Moreover, Sessions has publicly delivered shockingly extreme anti-asylum statements directly to EOIR adjudicators. He intentionally and substantially mis-stated the full scope of asylum protection by suggesting that critical “particular social group” protection that is a key element of both U.S. and international protection laws is somehow “less worthy” than other grounds; suggested rampant asylum fraud without supporting evidence; criticized case law that has appropriately recognized rights to protection greater than Sessions and his restrictionist allies want; and suggested, again without evidence, that lawyers are the problem, rather than the solution.
Sessions’s “cure” would be further reductions in the rights of asylum seekers, and more use of “expedited removal” which assigns nearly absolute ability to block asylum seekers from receiving full hearings to totally unqualified and biased law enforcement personnel.
Since retiring, I have been a forthright critic of some of the Obama Administration’s misguided and overly restrictive immigration policies, particularly the unnecessary prioritization and detention of scared women and children from the Northern Triangle seeking asylum. However, Sessions has heaped unjustified criticism on the Obama Administration for the things they did absolutely correctly and in accordance with the law: correctly applying “credible fear standards in exactly the generous manner contemplated by law and for properly releasing good faith asylum seekers from detention, rather than making them part of Sessions’s un-American “New American Gulag.”

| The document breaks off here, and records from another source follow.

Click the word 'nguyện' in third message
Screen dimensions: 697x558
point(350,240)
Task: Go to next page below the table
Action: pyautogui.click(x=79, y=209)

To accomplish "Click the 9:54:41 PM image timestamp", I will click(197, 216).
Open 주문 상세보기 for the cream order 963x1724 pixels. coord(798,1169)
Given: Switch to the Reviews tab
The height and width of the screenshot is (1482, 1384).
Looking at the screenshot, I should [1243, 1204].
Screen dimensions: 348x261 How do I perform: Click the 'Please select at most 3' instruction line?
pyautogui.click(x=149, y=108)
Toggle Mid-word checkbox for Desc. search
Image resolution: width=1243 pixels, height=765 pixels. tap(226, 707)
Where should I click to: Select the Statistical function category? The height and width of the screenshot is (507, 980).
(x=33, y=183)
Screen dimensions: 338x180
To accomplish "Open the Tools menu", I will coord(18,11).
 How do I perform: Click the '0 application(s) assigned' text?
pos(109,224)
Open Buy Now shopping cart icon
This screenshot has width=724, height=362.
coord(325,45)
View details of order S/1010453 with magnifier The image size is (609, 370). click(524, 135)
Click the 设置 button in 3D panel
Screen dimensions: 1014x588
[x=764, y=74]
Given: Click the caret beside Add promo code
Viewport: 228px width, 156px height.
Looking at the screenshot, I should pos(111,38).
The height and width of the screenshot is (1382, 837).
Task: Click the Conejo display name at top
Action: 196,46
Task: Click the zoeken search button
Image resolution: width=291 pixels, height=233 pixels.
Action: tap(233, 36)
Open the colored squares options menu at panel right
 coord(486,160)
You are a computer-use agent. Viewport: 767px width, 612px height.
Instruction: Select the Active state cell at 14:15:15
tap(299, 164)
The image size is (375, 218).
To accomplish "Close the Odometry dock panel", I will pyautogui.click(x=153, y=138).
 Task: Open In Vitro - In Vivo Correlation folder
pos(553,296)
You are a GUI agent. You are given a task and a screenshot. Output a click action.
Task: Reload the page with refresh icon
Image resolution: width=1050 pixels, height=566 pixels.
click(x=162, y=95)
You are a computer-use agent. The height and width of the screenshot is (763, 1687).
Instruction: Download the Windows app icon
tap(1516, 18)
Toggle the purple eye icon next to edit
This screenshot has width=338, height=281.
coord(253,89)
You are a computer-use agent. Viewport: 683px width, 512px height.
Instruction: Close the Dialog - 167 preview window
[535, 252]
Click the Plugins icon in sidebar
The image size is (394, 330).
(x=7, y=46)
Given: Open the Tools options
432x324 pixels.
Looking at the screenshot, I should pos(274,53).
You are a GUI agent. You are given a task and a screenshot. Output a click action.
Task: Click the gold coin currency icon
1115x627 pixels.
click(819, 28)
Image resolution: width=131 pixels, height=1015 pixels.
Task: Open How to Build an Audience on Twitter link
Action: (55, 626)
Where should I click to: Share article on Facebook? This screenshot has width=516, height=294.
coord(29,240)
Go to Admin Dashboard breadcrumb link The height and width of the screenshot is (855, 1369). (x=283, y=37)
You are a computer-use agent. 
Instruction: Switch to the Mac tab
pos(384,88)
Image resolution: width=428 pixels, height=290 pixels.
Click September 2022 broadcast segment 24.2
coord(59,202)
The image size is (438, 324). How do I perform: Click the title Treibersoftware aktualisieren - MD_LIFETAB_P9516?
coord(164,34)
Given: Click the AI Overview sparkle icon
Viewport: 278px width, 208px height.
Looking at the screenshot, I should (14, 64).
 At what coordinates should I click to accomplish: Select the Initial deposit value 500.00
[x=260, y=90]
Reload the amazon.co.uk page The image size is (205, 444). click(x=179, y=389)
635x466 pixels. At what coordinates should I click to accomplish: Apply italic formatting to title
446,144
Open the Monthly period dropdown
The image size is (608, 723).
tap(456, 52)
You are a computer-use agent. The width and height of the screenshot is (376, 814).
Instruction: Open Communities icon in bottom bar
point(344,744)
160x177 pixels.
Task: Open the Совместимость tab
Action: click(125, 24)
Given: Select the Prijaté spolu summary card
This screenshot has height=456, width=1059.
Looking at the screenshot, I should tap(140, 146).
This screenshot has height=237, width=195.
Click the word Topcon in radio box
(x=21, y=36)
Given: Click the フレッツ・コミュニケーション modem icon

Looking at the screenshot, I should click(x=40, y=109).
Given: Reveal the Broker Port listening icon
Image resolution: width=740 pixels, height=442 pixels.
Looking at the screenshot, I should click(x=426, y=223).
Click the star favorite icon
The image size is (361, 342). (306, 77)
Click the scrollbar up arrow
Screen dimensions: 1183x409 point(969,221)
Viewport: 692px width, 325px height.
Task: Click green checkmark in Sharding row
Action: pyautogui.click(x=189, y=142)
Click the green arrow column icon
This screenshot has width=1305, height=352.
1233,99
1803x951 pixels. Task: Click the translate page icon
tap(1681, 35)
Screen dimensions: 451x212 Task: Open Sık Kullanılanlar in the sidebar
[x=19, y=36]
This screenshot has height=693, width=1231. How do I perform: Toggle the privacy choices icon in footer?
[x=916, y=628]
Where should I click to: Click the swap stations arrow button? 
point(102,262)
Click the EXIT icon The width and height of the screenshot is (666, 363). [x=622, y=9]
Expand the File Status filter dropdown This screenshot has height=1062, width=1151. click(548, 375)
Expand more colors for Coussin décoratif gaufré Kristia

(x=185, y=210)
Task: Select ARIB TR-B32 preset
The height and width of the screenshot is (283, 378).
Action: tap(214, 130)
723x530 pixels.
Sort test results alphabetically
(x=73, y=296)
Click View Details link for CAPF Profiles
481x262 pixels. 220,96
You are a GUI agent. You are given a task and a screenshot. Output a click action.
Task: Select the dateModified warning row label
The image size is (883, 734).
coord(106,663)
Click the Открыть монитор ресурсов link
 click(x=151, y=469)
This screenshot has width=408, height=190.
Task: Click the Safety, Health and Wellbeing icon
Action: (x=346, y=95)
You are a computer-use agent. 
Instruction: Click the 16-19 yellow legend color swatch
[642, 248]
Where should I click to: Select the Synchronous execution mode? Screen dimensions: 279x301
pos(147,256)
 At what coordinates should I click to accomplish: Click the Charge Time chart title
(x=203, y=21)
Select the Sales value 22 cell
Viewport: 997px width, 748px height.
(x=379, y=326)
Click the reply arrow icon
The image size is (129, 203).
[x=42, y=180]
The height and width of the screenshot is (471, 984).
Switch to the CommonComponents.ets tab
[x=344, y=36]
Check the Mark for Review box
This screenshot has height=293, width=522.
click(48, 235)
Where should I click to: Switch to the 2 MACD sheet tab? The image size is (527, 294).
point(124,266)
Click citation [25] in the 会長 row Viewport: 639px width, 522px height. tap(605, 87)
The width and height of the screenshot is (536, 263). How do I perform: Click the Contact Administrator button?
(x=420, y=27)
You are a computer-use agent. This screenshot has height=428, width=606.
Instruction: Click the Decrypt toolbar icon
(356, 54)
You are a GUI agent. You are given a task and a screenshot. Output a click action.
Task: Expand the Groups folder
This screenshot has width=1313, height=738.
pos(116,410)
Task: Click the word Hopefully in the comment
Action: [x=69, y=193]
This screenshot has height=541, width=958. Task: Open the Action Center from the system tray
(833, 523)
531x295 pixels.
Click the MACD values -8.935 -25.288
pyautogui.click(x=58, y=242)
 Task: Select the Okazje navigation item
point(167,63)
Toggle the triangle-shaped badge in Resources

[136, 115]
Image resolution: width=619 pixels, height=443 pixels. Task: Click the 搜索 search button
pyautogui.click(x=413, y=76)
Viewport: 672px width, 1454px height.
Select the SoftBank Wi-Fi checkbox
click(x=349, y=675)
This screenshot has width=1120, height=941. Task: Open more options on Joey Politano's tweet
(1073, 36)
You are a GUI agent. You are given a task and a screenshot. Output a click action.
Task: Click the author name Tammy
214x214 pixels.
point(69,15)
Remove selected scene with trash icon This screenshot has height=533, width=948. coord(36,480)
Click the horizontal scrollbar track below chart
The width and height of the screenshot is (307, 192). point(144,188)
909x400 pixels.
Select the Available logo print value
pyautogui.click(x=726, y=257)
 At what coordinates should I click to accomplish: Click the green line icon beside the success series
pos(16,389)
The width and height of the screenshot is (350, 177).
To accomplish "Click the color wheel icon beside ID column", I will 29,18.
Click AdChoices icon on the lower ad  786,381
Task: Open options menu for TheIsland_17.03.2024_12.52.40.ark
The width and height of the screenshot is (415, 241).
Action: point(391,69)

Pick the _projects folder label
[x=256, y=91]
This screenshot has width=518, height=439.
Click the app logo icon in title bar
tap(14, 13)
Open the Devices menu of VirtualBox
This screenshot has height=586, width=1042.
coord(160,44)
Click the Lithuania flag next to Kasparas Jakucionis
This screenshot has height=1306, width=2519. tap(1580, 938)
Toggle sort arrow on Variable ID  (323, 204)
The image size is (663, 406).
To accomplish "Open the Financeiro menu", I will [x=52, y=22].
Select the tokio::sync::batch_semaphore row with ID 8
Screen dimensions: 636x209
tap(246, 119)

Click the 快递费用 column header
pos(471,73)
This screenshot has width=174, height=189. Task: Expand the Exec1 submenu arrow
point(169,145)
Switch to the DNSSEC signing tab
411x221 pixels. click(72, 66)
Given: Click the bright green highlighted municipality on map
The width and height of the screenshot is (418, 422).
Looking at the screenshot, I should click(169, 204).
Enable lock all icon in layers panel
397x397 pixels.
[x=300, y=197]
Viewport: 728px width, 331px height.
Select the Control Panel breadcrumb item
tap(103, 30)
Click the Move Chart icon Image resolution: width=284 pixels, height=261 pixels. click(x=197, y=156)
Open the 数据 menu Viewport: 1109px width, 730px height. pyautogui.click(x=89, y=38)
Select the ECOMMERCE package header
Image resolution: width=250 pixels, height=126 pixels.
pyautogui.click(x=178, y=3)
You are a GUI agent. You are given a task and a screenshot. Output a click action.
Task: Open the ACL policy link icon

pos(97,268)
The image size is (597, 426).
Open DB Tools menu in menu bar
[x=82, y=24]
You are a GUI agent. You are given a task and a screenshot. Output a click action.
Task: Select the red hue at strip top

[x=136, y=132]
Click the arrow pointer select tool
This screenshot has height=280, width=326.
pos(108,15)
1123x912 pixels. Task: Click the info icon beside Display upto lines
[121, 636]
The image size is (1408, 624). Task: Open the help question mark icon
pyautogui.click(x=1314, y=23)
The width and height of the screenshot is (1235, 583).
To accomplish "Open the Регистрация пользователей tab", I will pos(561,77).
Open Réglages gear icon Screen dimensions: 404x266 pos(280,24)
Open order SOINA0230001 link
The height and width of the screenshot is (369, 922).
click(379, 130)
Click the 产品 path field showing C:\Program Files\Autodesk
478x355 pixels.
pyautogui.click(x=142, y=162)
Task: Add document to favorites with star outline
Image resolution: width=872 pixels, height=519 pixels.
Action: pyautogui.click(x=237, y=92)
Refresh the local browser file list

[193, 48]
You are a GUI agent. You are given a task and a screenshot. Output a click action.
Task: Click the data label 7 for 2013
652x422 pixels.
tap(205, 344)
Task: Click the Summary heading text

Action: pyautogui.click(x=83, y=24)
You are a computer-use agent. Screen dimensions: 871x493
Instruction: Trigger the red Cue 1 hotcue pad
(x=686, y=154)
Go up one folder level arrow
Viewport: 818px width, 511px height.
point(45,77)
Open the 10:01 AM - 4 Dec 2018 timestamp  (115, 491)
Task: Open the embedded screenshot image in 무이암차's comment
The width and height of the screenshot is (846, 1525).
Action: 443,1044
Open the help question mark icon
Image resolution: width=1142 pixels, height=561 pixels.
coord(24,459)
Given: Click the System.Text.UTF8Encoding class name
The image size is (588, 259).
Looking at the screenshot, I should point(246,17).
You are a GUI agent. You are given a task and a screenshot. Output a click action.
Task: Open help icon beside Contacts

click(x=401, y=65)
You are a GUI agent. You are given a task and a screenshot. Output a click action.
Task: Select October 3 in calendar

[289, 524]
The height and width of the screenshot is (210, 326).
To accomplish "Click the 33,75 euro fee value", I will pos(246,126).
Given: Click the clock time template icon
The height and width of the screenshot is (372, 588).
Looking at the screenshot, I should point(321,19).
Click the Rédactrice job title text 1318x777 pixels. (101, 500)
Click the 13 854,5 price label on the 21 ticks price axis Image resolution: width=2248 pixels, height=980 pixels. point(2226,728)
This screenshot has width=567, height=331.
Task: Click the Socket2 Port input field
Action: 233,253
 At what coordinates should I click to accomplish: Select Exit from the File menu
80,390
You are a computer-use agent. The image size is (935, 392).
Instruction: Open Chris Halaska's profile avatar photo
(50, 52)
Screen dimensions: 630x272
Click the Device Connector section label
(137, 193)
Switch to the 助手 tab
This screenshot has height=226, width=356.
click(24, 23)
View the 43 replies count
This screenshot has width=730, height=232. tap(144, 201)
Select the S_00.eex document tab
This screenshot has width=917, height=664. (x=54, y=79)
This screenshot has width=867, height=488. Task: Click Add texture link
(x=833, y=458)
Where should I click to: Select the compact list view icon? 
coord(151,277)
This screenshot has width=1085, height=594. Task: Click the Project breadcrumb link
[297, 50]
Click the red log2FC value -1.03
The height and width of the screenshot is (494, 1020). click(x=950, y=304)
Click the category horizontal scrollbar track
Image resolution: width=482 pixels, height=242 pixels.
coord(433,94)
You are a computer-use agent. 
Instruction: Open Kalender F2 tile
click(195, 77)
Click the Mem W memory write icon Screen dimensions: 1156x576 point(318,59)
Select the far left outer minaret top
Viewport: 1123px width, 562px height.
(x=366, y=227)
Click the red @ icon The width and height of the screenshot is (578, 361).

Folks, Senator Elizabeth Warren, Senator Corey Booker, and the Congressional Black Caucus tried to tell the nation and the world why Jeff Sessions was clearly unqualified to serve as Attorney General. They were ignored and in Senator Warren’s case rudely silenced by Majority Leader Mitch McConnell for speaking truth. Now those of us who believe in the Constitutional Due Process and fairness for all, the rule of law, and a proper and generous application of U.S. asylum and refugees laws are seeing the disturbing results.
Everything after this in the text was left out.